■ SEZIONE DEL TESTO ■
.....

Gianni Sartori

Alla fine di giugno una ragazzina quindicenne, fermata e portata in commissariato nel corso di una manifestazione di protesta a Medellin, veniva violentata da alcuni poliziotti. Tutto meno che un caso isolato. Si trattava infatti dell’ennesimo episodio di uso dello stupro come arma repressiva. In Colombia sta diventando ordinaria amministrazione (così come si teme stia avvenendo per la tortura) e ormai  se ne va perdendo il conto: in due mesi sono stati almeno una trentina i casi denunciati dalle vittime,  ma in realtà appare scontato che siano molti di più. Così come quando si cerca di calcolare il numero reale (nell’ordine delle centinaia comunque) degli uccisi e dei desaparecidos

E forse – sia detto per inciso – dovrebbero farci un pensierino quei “democratici e libertari dell’ultima ora” – tra cui molti ex leninisti duri e puri di mia conoscenza – che si stracciano le vesti per la repressione a Cuba.

.....

■ CONTENUTO DEI DATI ■
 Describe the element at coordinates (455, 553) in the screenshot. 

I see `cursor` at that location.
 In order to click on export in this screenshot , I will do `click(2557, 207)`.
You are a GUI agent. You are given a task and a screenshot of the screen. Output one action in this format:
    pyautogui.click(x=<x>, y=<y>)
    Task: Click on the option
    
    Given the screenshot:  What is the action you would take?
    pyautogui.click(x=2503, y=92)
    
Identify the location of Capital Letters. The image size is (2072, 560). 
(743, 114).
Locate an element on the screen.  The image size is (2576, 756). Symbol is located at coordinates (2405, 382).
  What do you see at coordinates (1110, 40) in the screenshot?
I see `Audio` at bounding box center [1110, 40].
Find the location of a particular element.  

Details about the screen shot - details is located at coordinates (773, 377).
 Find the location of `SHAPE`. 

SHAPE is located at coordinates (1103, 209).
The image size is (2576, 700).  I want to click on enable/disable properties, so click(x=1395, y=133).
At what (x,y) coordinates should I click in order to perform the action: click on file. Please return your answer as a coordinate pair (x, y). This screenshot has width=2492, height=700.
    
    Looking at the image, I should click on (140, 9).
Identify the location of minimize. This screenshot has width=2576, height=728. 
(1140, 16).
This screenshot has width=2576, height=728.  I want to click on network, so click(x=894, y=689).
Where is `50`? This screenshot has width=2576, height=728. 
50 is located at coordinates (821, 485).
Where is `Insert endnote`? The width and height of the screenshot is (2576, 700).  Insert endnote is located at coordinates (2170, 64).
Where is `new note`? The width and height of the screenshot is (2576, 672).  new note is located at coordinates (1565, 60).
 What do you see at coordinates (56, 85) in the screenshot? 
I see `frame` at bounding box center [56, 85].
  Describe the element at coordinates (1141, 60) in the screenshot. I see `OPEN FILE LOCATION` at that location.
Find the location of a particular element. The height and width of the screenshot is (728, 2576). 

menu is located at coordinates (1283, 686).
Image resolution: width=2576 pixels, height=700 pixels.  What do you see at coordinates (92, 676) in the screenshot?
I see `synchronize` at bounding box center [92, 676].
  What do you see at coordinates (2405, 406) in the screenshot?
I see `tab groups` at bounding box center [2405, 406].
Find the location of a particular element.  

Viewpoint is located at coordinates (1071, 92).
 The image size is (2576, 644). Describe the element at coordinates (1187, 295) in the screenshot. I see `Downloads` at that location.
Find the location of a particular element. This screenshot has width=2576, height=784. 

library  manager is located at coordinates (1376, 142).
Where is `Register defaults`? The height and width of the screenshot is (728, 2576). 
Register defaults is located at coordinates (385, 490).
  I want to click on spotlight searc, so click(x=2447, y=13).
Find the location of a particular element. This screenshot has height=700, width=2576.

.....

■ COMPITO 1 ■
Nel testo sulla repressione in Colombia, lo stupro della ragazzina quindicenne di Medellin è definito "tutto meno che un caso isolato". Spiega perché, in base a quanto il testo afferma.
■ COMPITO 2 ■
Riporta la parte del testo sulla repressione in Colombia che inizia con "E forse – sia" e prosegue fino a "repressione a Cuba.", sostituendo "ex leninisti" con "ex maoisti".
■ COMPITO 3 ■
Rispondi alle seguenti domande sul testo sulla repressione in Colombia.
(a) In quale città si svolgeva la manifestazione durante la quale la ragazzina è stata fermata?
(b) Quanti casi di stupro sono stati denunciati dalle vittime in due mesi?
(c) Per la repressione in quale paese si stracciano le vesti i "democratici e libertari dell'ultima ora"?

■ RISPOSTA 1 ■
Non è un caso isolato perché è l'ennesimo episodio in cui lo stupro viene usato come arma repressiva. In Colombia questa pratica sta diventando ordinaria amministrazione: in due mesi le vittime hanno denunciato almeno una trentina di casi, e quelli reali sono con ogni probabilità molti di più.

■ RISPOSTA 2 ■
E forse – sia detto per inciso – dovrebbero farci un pensierino quei “democratici e libertari dell’ultima ora” – tra cui molti ex maoisti duri e puri di mia conoscenza – che si stracciano le vesti per la repressione a Cuba.

■ RISPOSTA 3 ■
(a) A Medellin.
(b) Almeno una trentina.
(c) Per la repressione a Cuba.